Towering above the low-rise red-brick homes, grazing buffalo and green farmland dotted with palm trees, the Ever Given stands like a monument to globalization marooned amid a typically Egyptian rural scene. And since the ship’s grounding last week brought one of the world’s busiest trade routes to a halt, residents have had rare front-row seats to an event whose outcome is key to the global economy.

“We’ve never had a ship stuck around here for a very long time,” said a local woman who asked to be called Fatma and has spent her life within earshot of the shipping horns. She gestured to the hulking Ever Given, in whose spotlights the local children have been playing hide-and-seek at night. “We’ve made friends with it already!”

As dredgers, tug boats and teams of engineers race to dislodge the ship, the inhabitants of the agricultural hinterlands north of Suez city are basking in the novelty. While some take selfies with the behemoth in the background or wave to the crew, others like Fatma daydream about what it was transporting to world markets.

“I need to get a bedroom and a saloon for my new house; I want it French-style!” she chuckled, casting a wistful look at the vessel laden with potentially thousands of red, blue and green containers.

The ships plying the waterway may come from all corners of the Earth, but for locals the 120-mile channel linking the Red Sea and Mediterranean that opened in 1869 is a source of Egyptian pride. As far back as the early second millennium BC, Pharaoh Senusret III is said to have established a predecessor connecting the seas using branches of the Nile River.

President Gamal Abdel-Nasser nationalized the canal in 1956, wresting it back from eight decades of British control and sparking an invasion by Israeli, British and France forces that failed, cementing his status as an inspirational Arab leader. Current head of state Abdel-Fattah El-Sisi oversaw an $8 billion expansion that opened in 2015 and sought to boost traffic and revenue.
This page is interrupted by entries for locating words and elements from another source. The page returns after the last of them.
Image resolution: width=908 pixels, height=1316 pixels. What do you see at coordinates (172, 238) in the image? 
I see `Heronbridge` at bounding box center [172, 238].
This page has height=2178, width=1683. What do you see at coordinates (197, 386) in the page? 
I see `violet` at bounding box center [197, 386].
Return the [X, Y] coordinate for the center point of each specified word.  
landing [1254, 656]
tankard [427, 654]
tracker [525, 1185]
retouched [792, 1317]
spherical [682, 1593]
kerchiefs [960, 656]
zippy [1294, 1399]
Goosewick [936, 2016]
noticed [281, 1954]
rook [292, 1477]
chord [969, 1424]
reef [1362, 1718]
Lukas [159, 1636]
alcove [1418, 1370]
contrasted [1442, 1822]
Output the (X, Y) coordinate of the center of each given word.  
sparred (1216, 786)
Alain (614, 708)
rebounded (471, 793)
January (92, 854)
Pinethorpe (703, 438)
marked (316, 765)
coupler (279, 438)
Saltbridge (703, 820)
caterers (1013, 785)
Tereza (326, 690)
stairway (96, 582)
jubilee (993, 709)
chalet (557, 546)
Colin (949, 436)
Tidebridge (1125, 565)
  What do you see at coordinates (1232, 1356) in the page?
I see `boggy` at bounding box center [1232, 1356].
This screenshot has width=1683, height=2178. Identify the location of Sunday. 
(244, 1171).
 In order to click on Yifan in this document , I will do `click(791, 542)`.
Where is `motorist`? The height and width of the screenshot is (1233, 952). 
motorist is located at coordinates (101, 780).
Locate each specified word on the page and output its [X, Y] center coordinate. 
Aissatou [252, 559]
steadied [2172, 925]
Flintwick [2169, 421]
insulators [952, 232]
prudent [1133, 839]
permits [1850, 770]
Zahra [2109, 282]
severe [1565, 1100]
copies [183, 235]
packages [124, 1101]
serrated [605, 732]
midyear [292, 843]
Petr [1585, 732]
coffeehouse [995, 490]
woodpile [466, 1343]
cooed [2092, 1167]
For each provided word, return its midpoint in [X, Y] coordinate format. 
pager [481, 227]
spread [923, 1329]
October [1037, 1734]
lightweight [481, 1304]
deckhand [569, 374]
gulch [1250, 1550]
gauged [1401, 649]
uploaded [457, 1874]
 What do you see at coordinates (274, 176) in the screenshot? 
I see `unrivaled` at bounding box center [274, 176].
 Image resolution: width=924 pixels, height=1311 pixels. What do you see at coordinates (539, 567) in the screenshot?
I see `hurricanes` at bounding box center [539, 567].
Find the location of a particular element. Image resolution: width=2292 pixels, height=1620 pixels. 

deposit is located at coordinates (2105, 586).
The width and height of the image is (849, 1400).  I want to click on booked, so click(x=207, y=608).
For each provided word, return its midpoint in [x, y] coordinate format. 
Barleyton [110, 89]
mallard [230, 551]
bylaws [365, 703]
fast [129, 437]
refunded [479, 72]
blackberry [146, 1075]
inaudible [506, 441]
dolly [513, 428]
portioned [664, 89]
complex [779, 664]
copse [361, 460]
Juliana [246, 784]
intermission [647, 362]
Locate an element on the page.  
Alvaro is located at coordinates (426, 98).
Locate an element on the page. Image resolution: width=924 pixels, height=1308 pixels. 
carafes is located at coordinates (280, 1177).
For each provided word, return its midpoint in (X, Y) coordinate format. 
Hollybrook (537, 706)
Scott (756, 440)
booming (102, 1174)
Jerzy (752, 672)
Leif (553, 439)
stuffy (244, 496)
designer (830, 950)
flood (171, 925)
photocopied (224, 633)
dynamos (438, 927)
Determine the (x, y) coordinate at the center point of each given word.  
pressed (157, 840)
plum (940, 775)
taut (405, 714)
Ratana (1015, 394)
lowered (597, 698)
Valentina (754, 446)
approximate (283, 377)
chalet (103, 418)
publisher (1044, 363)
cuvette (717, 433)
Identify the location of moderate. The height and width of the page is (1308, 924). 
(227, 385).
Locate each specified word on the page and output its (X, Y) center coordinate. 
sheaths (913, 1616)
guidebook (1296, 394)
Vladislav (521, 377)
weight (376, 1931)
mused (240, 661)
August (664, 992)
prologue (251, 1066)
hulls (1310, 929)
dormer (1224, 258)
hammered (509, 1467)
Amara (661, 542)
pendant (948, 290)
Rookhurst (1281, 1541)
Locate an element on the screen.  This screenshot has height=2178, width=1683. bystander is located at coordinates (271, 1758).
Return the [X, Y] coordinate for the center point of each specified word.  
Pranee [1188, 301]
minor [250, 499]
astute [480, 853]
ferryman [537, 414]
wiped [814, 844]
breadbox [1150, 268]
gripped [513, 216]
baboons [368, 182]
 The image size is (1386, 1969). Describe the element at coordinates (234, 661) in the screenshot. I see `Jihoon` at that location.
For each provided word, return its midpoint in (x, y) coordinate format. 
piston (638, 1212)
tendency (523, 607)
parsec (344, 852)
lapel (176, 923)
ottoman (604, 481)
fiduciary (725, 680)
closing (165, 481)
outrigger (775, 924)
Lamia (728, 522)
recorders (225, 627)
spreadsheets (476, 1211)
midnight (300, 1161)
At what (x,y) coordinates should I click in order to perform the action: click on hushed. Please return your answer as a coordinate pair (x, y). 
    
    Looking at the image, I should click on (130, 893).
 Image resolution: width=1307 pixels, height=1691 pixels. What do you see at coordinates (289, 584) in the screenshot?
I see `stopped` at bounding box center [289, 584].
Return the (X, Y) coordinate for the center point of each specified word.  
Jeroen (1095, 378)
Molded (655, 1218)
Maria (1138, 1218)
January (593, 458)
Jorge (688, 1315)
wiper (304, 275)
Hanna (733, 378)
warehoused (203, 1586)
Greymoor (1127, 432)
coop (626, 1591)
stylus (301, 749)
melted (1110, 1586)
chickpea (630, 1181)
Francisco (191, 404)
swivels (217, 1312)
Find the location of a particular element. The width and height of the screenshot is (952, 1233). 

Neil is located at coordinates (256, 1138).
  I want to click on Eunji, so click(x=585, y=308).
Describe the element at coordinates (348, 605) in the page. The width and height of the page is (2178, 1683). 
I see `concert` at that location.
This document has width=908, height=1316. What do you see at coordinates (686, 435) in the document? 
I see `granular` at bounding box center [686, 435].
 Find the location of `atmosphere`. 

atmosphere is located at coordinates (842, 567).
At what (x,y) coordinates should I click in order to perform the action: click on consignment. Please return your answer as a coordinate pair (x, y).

With that initiative came stepped-up security. A fence erected in 2014 has blocked villagers from the canal’s edge, otherwise they say they might have befriended their temporary neighbors. Years ago when ships ran aground, villagers remember crew-members tossing sodas ashore to children.

For people like Mohammed Awad, 39, who was born in Ismailia, another of the canal’s three cities along with Port Said, the conduit has been a way of life for generations. He grew up fishing in the canal with his father, and his grandfather worked on a dredger that removed the wreckage of ships sunk during the 1973 Yom Kippur conflict with Israel.

The canal had been shut from 1967, when Arab countries and Israel fought the Six Day War, and was only re-opened in 1975. That was the last major closure, until now.

Like all those living by the canal interviewed for this story, Awad recalls the strong winds and sandstorm that turned the sky yellow and cut visibility on the day the Ever Given ran aground.

It’s an accident the state-run Suez Canal Authority says is losing it as much as $14 million a day. The canal generated $5.6 billion for the government last year, around 10% of its total revenue. Until a lengthy press briefing Saturday, authorities had released limited information about the event, and access to the site remains heavily restricted.

“I panicked when I first heard about the ship,” Awad said. “I know how important the canal is to all of us.”